Time Bandit: The Arcade Adventure is a Three-Quarters View Shoot 'Em Up Maze Game with some Adventure Game elements, originally written for the TRS-80 Model I and ported to the Color Computer and Dragon32. It was expanded and rewritten as one of the early releases for the Atari ST, which was by far the most popular release of the game; this version was then ported to the Amiga, and (with some changes due to graphics limitations) to the IBM Personal Computer and Tandy 1000. (Note: this page mostly describes the Atari ST version, unless noted otherwise.)

The player begins in The Timegates, a Hub World with 16 gates to different worlds. Each world has up to 16 levels associated with it, each with 4 major phases (numbered 1 through 4) with up to four sub-levels per phase (A through D). Sub-levels are typically the same basic level, but mirrored across one or both axes. The player's goal is to collect the six Great Artifacts, available in phase four of some worlds, usually in 4D.

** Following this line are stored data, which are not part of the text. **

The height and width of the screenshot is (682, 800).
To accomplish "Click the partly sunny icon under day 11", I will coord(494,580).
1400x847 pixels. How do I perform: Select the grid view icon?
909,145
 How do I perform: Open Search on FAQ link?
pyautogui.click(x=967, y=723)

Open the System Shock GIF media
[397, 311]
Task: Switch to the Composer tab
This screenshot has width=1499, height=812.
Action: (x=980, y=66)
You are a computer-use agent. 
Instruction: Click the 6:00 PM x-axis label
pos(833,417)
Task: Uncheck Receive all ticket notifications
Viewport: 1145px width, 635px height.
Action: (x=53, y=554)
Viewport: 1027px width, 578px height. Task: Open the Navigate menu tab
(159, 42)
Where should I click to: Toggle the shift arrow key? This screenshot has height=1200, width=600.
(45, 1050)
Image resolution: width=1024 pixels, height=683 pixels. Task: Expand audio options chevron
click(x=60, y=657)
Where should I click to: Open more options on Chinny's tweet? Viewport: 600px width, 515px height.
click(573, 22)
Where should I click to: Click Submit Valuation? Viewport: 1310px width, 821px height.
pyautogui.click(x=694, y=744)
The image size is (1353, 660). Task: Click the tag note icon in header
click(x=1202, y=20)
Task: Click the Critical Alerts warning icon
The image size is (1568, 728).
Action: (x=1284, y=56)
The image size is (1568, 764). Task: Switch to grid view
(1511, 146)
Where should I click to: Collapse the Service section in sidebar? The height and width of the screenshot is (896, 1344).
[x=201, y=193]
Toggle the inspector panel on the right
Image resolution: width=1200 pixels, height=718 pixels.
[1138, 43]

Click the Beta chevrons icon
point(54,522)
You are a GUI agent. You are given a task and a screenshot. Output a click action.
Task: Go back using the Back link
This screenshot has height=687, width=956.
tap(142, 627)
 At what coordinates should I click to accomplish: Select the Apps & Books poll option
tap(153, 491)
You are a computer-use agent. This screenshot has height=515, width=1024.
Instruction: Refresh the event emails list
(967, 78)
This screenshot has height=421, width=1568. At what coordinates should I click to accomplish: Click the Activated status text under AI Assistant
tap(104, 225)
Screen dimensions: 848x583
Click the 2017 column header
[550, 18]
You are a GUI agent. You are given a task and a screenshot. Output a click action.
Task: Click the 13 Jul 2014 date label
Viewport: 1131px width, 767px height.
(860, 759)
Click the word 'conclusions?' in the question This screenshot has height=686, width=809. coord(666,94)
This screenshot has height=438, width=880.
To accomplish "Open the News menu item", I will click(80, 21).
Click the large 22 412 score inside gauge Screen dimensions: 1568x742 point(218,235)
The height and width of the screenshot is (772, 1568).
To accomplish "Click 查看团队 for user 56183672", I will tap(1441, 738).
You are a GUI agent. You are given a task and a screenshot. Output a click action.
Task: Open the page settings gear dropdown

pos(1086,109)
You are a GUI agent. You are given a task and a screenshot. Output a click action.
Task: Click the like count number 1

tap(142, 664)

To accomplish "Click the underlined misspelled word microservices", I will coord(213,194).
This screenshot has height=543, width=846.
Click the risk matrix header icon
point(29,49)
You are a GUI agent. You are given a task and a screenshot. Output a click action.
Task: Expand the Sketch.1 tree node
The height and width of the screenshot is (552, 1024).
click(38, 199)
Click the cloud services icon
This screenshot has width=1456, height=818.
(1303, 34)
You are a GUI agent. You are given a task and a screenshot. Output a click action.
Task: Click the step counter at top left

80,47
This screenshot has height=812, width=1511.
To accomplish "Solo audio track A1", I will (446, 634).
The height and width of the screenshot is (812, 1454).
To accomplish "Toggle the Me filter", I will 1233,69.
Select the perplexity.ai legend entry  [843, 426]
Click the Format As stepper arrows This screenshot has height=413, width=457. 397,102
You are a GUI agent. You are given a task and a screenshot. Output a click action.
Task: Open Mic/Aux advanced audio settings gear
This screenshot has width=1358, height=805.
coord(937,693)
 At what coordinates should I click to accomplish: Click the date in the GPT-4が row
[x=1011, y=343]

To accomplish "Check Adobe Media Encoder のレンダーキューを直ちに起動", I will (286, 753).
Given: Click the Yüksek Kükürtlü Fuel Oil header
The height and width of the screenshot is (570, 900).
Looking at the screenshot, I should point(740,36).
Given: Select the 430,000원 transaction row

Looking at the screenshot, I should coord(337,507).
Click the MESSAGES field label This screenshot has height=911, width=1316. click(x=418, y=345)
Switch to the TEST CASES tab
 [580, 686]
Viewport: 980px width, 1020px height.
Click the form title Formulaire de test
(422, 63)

While many worlds are just about blasting enemies, several provide adventure-type puzzles, some even having basic verb-noun text adventures.

The 16 timegates are loosely grouped into six areas, with all but one area having three gates in it. The areas are:

  • Space
    • Darkside Dare - The Maze with invisible walls that only appear after you try to go through them.
    • Excalibur - a Star Trek pastiche, one of the most complicated adventures in the game. Board the legendary Fleet starship Excalibur, adrift over the planet Voracious-12 after the crew is captured by Klingons, and see if you can save the ship and her crew. Notably, Excalibur only has four levels: 1A, 2B, 3C, and 4D.
    • Welkin Island - The Maze set In Space, with dangerous star fields and black holes that can teleport you around the map.
  • Ancient Egypt
    • Sentinel - A guardian sphinx to the west of the pyramid, it hides the Ankh required to unlock the heart of the pyramid.
    • Cheops' Curse - The pyramid of Cheops, which holds one of the Great Artifacts.
    • Guardian - A guardian sphinx to the east of the pyramid, it hides the scepter required to unlock the heart of the pyramid.
  • Fantasy
    • Castle Greymoon - Kelveeshan, the source of Good King Quark's power, has been kidnapped by the evil Sorceress, and escaped. Both the Sorceress and the King offer rewards for his return, but they are not the only options available.
    • King's Crown - Good King Quark's crown has been stolen by the ruthless warlock DiffEq; only the bravest can fight their way through the Warlock's stronghold to return it.
    • Underworld Arena - A large Gladiator Games arena full of enemies.
  • Science Fiction
    • Major Hazard - A science fiction obstacle course, full of bouncing fireballs.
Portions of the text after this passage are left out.